* Problem statement: List all the lines in these records that hold "computer".

━━━━━ Records to process ━━━━━

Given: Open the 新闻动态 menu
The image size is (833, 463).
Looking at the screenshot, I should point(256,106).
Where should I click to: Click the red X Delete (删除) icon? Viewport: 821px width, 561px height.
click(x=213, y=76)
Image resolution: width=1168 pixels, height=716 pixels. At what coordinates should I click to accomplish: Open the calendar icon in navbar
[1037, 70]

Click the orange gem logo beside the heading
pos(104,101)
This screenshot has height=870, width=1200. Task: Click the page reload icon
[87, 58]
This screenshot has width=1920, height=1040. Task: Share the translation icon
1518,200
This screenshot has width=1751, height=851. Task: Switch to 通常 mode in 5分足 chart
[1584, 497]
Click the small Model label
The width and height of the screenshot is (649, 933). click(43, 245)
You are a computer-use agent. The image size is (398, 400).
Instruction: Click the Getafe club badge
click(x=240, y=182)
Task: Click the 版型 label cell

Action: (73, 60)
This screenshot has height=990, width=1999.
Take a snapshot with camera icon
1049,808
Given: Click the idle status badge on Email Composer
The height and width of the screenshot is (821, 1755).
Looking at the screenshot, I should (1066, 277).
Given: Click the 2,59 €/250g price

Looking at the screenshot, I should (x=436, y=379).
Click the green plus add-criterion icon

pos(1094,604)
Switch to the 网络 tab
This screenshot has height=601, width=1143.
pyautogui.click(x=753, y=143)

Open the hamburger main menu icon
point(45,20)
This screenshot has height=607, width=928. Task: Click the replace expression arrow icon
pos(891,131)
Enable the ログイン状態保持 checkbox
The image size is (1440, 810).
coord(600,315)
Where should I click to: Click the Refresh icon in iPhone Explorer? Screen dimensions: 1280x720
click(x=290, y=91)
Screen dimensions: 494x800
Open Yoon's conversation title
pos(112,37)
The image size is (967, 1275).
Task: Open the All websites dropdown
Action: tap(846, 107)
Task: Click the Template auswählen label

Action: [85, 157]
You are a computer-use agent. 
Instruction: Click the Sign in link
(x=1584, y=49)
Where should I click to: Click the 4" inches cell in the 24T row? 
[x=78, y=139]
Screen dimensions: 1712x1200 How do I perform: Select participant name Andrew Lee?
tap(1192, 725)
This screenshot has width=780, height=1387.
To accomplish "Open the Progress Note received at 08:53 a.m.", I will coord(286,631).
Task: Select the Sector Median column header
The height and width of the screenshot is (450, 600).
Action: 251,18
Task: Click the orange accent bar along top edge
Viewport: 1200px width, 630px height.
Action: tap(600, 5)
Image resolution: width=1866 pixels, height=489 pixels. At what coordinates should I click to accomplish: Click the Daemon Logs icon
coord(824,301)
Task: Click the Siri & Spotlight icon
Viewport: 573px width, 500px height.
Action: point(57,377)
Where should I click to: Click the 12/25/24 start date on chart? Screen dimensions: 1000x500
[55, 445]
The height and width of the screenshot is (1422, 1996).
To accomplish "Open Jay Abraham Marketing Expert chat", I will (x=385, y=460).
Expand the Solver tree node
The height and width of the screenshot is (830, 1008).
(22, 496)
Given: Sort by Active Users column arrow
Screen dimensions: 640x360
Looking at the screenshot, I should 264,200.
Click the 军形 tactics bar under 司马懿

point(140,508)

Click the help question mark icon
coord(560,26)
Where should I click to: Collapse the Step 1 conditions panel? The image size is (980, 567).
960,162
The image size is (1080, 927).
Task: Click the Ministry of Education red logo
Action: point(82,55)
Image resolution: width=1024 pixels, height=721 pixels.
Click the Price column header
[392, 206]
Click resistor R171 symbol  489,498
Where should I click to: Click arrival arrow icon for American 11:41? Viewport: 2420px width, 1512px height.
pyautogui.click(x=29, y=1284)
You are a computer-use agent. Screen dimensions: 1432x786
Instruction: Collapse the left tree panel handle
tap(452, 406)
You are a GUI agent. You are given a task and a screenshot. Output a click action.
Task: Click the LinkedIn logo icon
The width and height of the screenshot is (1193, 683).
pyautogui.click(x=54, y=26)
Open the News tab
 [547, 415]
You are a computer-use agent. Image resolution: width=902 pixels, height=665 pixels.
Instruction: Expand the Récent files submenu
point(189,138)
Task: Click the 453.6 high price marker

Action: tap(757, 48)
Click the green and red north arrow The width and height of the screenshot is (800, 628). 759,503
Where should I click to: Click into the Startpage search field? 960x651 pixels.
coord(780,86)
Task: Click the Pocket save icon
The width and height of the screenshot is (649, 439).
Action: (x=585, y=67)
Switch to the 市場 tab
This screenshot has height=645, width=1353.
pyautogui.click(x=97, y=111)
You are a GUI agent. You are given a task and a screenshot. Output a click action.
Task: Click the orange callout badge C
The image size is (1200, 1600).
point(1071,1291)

━━━━━

* Exercise output:
You are a computer-use agent. The image size is (398, 400).
You are a computer-use agent. 
You are a computer-use agent. Screen dimensions: 1432x786
You are a computer-use agent. Image resolution: width=902 pixels, height=665 pixels.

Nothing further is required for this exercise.